■ **EXERCISE INPUTS**
--- START ---

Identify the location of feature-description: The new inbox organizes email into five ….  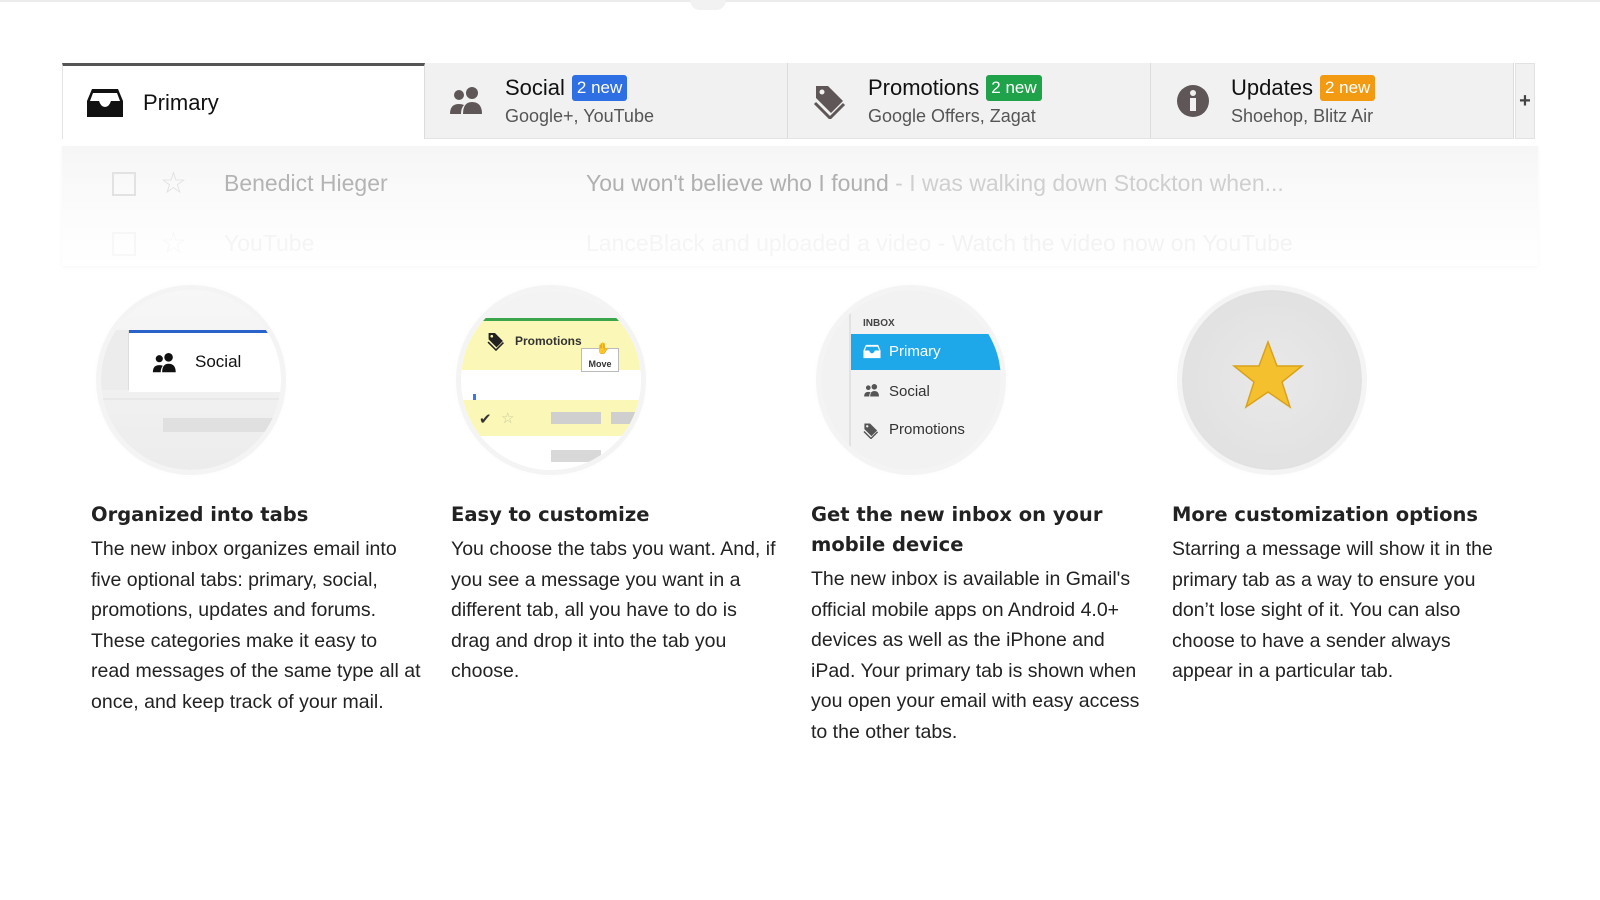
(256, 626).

--- END ---
--- START ---

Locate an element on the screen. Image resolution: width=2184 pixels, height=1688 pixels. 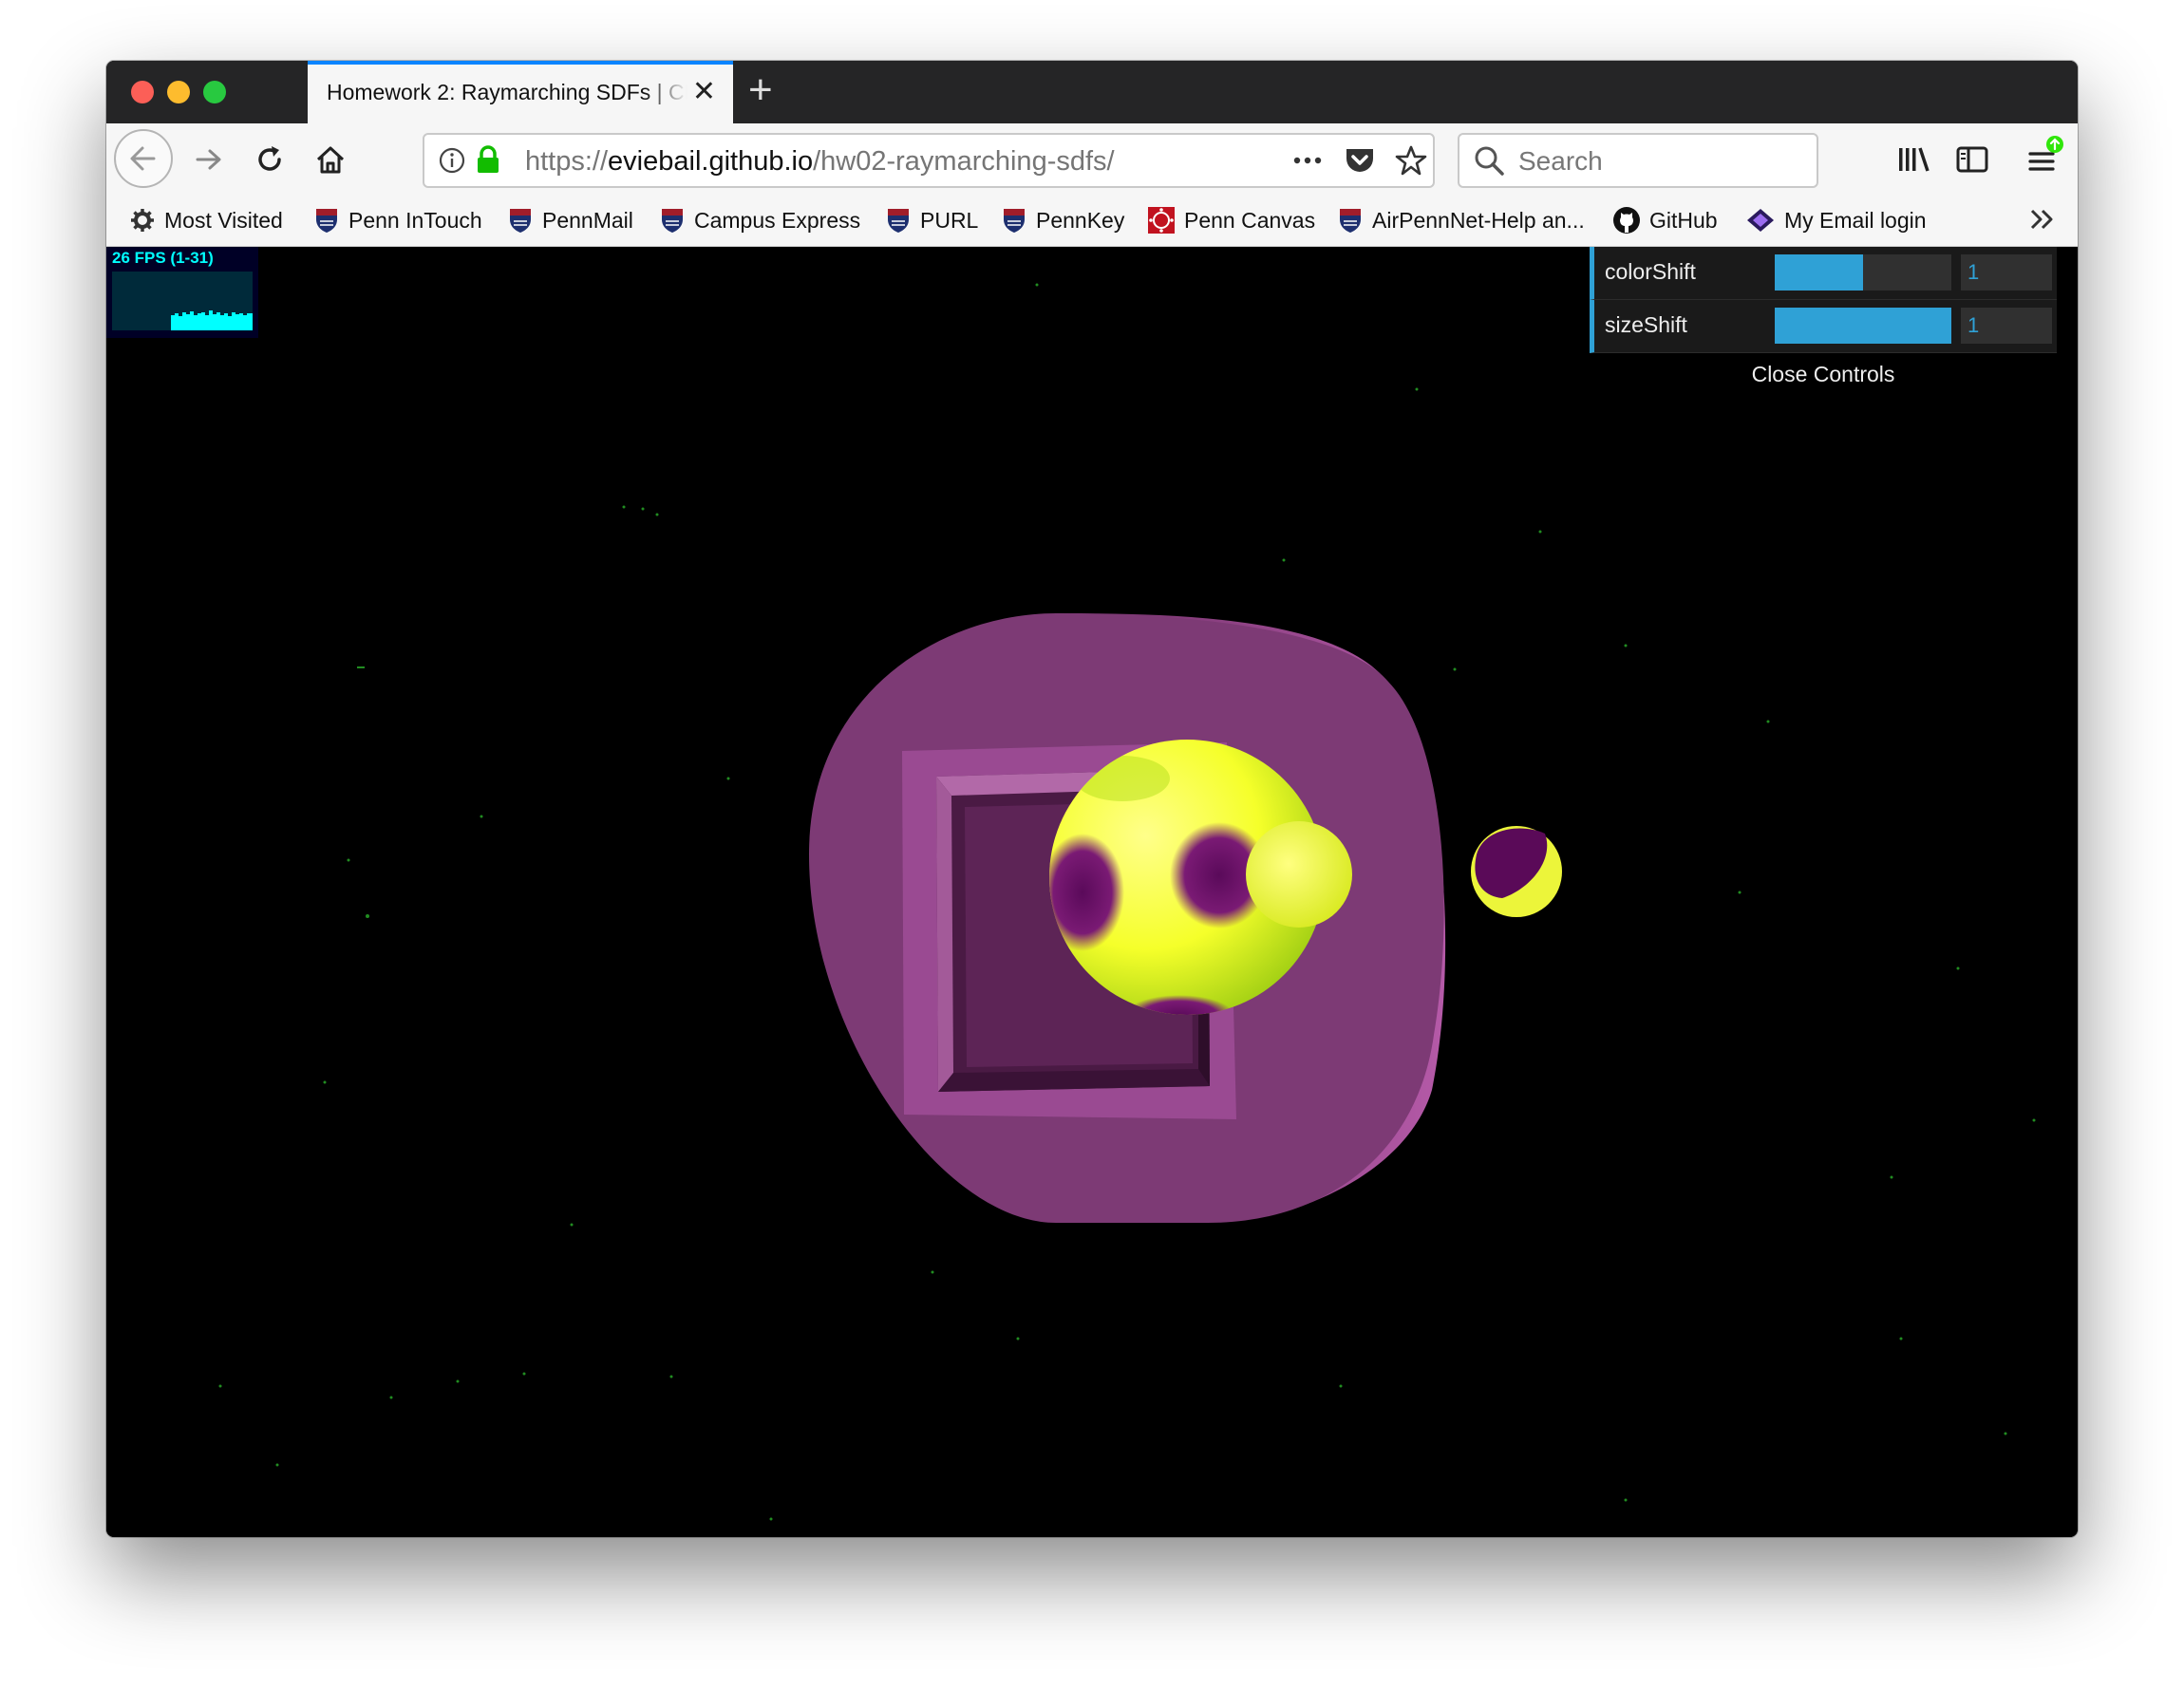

--- END ---
--- START ---

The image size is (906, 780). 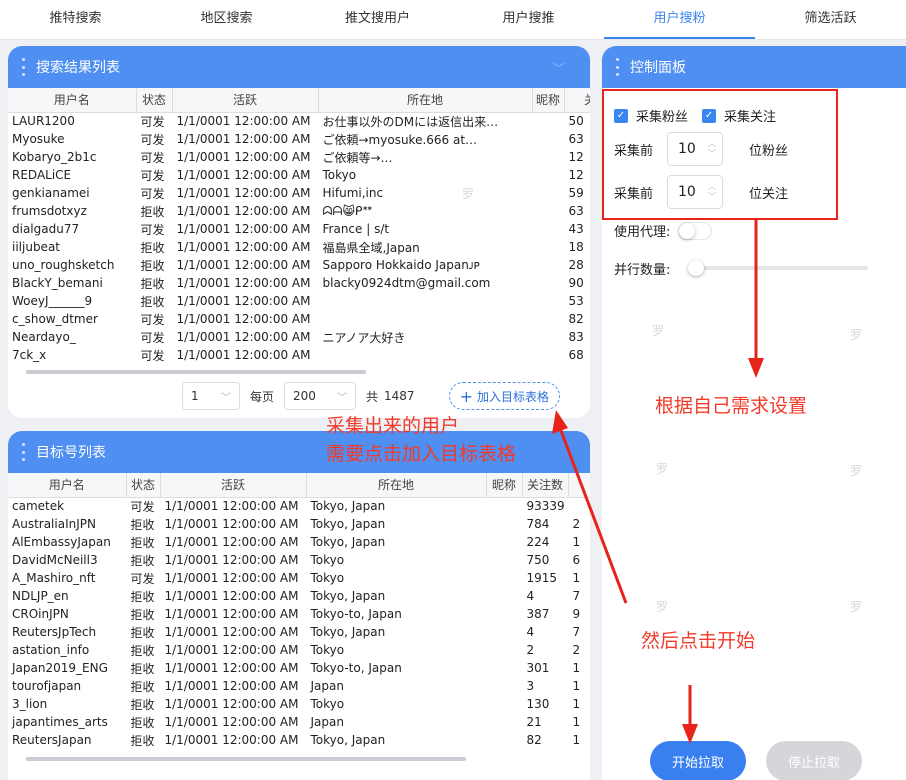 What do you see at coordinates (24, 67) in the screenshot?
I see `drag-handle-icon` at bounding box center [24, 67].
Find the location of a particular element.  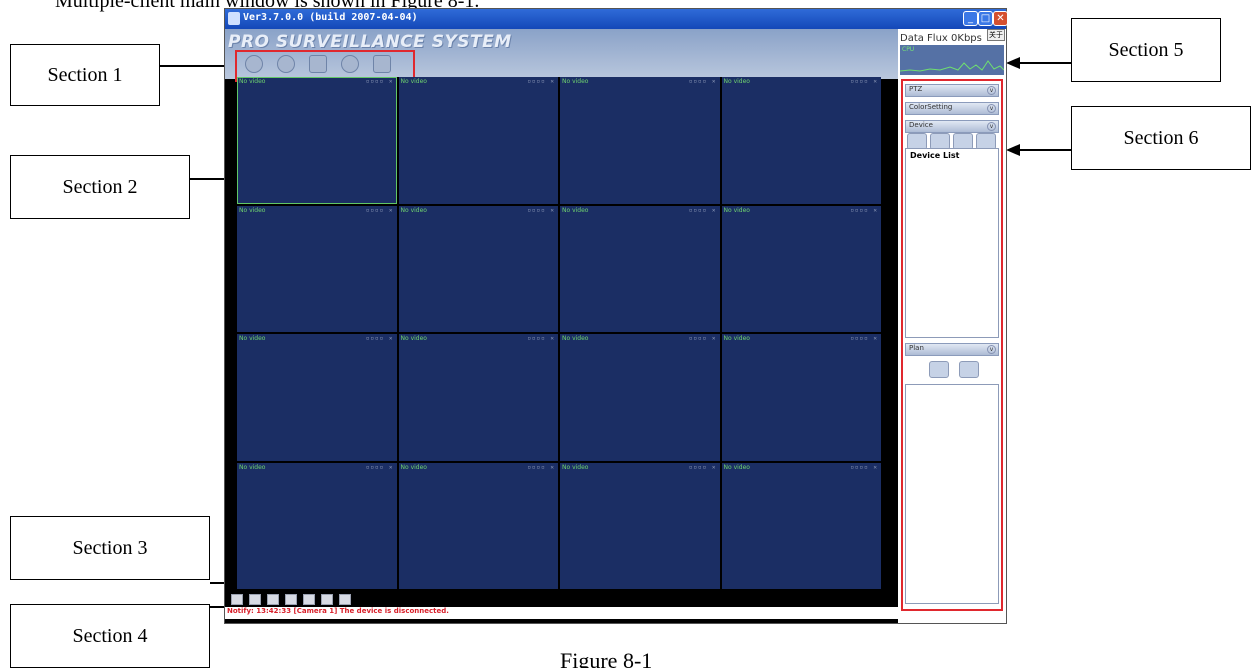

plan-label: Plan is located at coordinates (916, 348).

--- END ---

Reproduce the lines between the one holding "Identify the location" and the one holding "(256, 626).", inclusive, leaving out the pictures.

Identify the location of feature-description: The new inbox organizes email into five ….  
(256, 626).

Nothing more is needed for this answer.